A deal between Sinn Féin and the Democratic Unionist Party to restore Northern Ireland's political institutions will not be done this week, the Government accepted last night.
Up to now, the Taoiseach, Mr Ahern, and other senior Government figures held out hope that an agreement could be formally agreed in Hillsborough on Friday.
The Government remains quietly optimistic, and a spokesman said contacts between senior officials and the parties were continuing.
The Taoiseach was scheduled to speak by telephone late last night with the British Prime Minister, Mr Tony Blair, who is due today to meet once again with Sinn Féin.
Following Mr Ahern's own meeting with the Sinn Féin president, Mr Gerry Adams, the Government spokeswoman said it had been a "useful" meeting.
Speaking to journalists, Mr Adams played down the significance of the Rev Ian Paisley's demand for the IRA "to wear sackcloth and ashes and do penance".
"We are seeking to ensure that it is a sustainable agreement. We just think that this should have been done a long time ago. We are being patient," Mr Adams said.
With the political will, the deal could be done today, he said. Whatever the delay, it was not because of Sinn Féin's unwillingness to get it all sorted out.
The DUP leader's remarks had been "unhelpful", he said: "At the same time I am not going to spend the day parsing or analyse what Ian Paisley has, or has not, said. But I do know that many republicans and nationalists will resent his remarks because republicans are no worse than anybody else.

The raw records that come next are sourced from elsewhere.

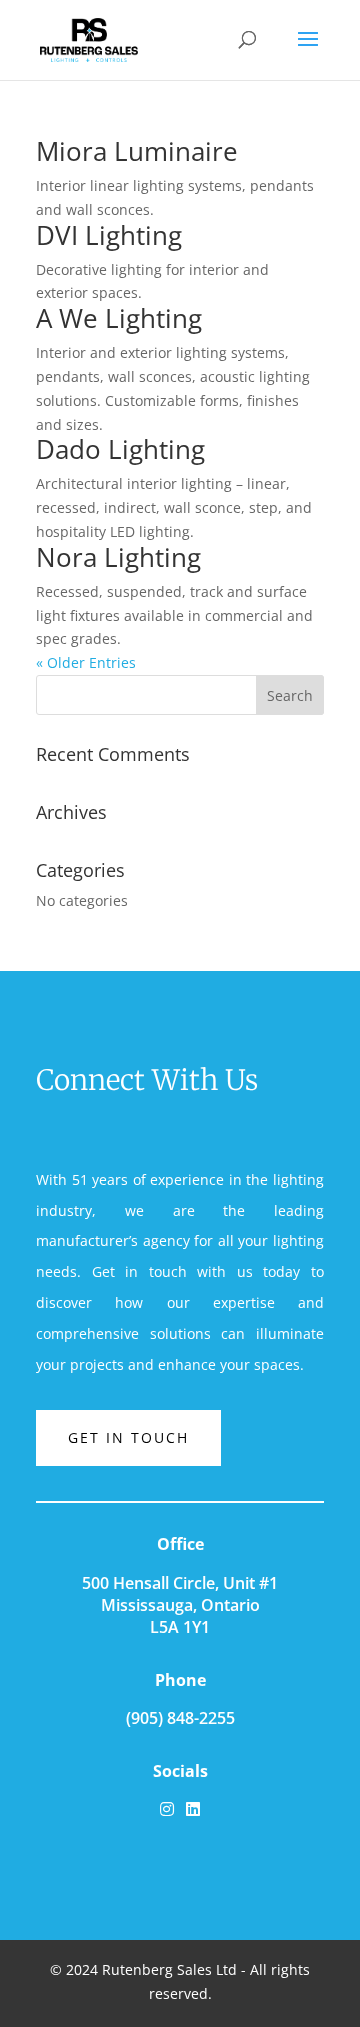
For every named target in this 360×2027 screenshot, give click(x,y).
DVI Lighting (109, 235)
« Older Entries (86, 662)
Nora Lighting (118, 557)
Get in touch (128, 1437)
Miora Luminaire (137, 151)
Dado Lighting (120, 449)
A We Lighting (119, 318)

"We are no better as I have said many, many times. The politics of humiliation have not worked. They are the politics of failure. We are about the politics of liberation, not humiliation. There is a need, as Martin McGuinness said, not for humiliation, but for humility," he said, outside Government Buildings.
The future of the four men jailed for the killing of Det Garda Jerry McCabe is "an issue that has to be resolved", he said.